Friday, 24 February 2012

'Austerity is working' - not

Tom Healy: In its latest Quarterly Economic Commentary the ESRI QEC authors observe that 'The euro zone economy is slipping into recession due to the impact of both the austerity measures and the effect of policy uncertainty in the euro zone on investment, consumer spending and employment.'

Nothing surprising there. Most commentators expect a flatlining in the EZ economy at best and a new recession at worst - thanks to a combination of factors including coordinated pan-European fiscal austerity. The QEC goes on to say that
'The austerity measures currently being undertaken, and those implemented over the past four years, are having an impact, as evidenced by the improvement in the public finances. However, while these measures correct the public finances they have a dampening effect on economic activity.'

Following €25bn in discretionary fiscal adjustments since 2008 the public sector deficit is still above 10% of GDP, down from 11.8% previously.

Evidence that it is dampening economic activity is the projection by the QEC that private consumer spending will decline in real terms of 1.8% this year and invetment will decline by 3.3%. No hope there for a turnround in the domestic economy any time soon. The QEC projects a further contraction in the domestic economy in 2013. Contrast that with the latest Economic and Fiscal Outlook by the Department of Finance in November which had no volume change in private consumer spending and a 3.2% increase in investment in 2013. It will be argued that the slowdown in internatinal trade explains the downgrading of economic forceasts more generally. But the truth is that the domestic economy is continuing to contract at a faster rate than had been forecasted and all the signals are that fiscal austerity in recent Budgets have driven that decline.

But, the QEC comments as do most economic commentators at least within Ireland that 'there is no other way':
There are very few policy options open to the government to stimulate growth as the traditional instruments of macro policy are either not available (monetary and exchange rate policy) or completely constrained (fiscal policy).

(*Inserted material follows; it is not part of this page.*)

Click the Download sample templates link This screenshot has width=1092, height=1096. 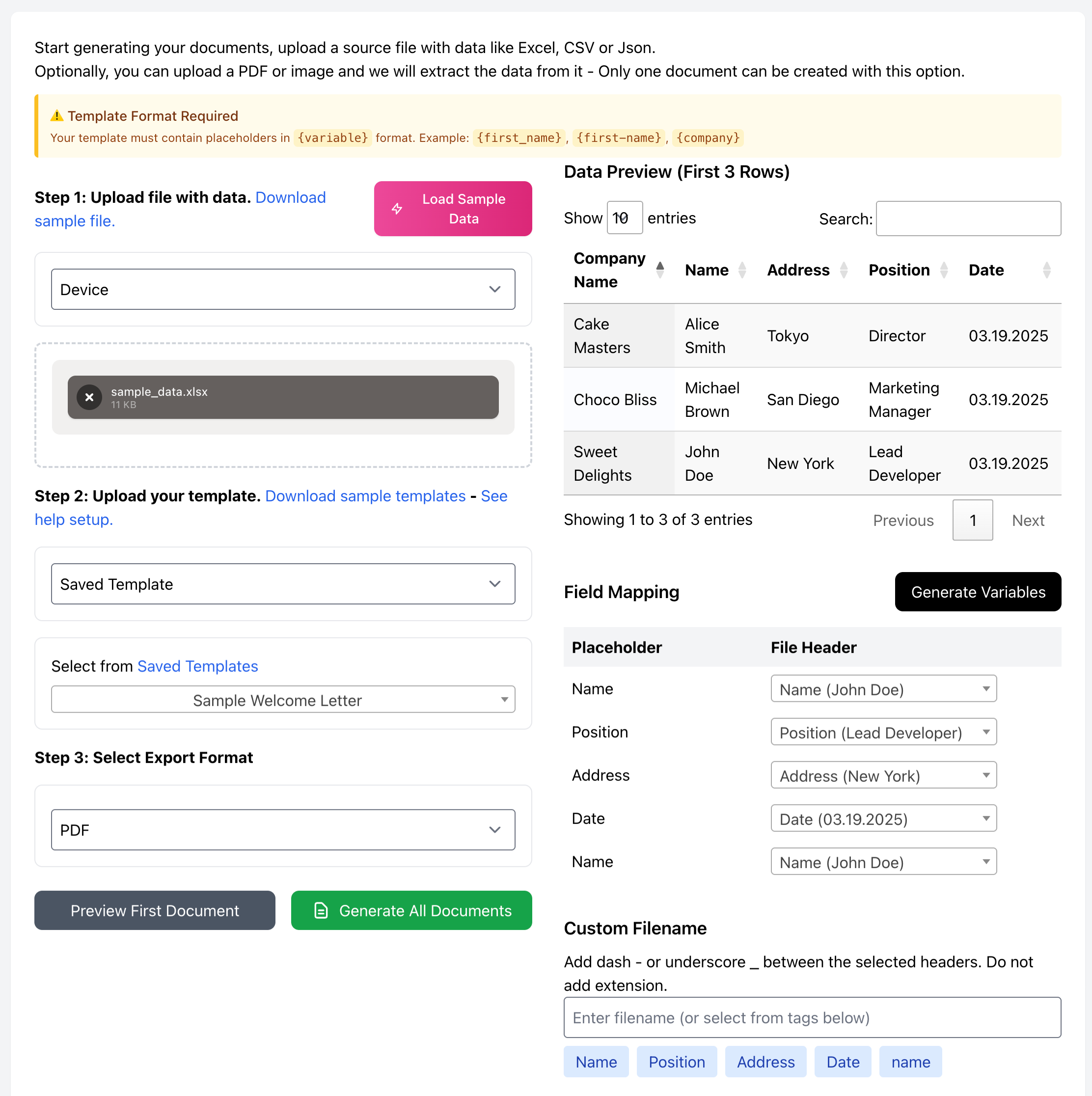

This line is accepted uncritically by most mainstream economic and media commentators. Next month a new economic research institute established under the umbrella of the ICTU will challenge that view and propose an alternative focussed on growth-enhancing strategic investment in much-needed infastructural development.


Paul Hunt said...

@Tom Healy,

You've got right to the heart of the fundamental deficiency in the mainstream economic policy stance in Ireland - "traditional instruments of macro policy are either not available (monetary and exchange rate policy) or completely constrained (fiscal policy)".

Sustainable economic growth only comes from increases in productive, allocative and dynamic efficiencies in the production and delivery of the goods and services which people value - and pay for, either collectively as taxpayers or individually as citizens.

It seems this penny is dropping for some of the EU's leading politicians:

The absence of the signatures of the two dominant Euro Area politcians is signifciant, but they will clamber on board.

It is disheartening that all the centre-left has to offer is the protection of existing inefficiencies and deadweight costs, more taxation and spending by the state and financial repression.

Tom Healy said...

A quote from the past (ESRI - Employment and Unemployment policy for Ireland, page 326, 1984): "Most of all perhaps it is necessary to challenge the simplistic view that all that needs to be done is to unshackle the private sector from State interference and taxes, and this sector will then deliver the jobs. This belief, which is now highly influential, is not supported by the evidence of previous Irish history or by the experience of most OECD countries since the Second World War. On the other hand, there is plenty of evidence of a weak response by private indigenous enterprise to the same environment in which foreign enterprise was able to generate large profits."
Pardon the long quotation.

Paul Hunt said...

This foreign enterprise must have been state-owned and controlled if it was so successful :-)

My focus is on non-labour costs and inefficiencies. I totally disagree with this 'labour theory of costs' espoused by mainsteam economics. Labour cannot, and should not, be expected to adjust as rapidly (in terms of pay and jobs) as capital to changing economic circumstances. That's the re-balaning I want to see and that's why my focus is on non-labour costs.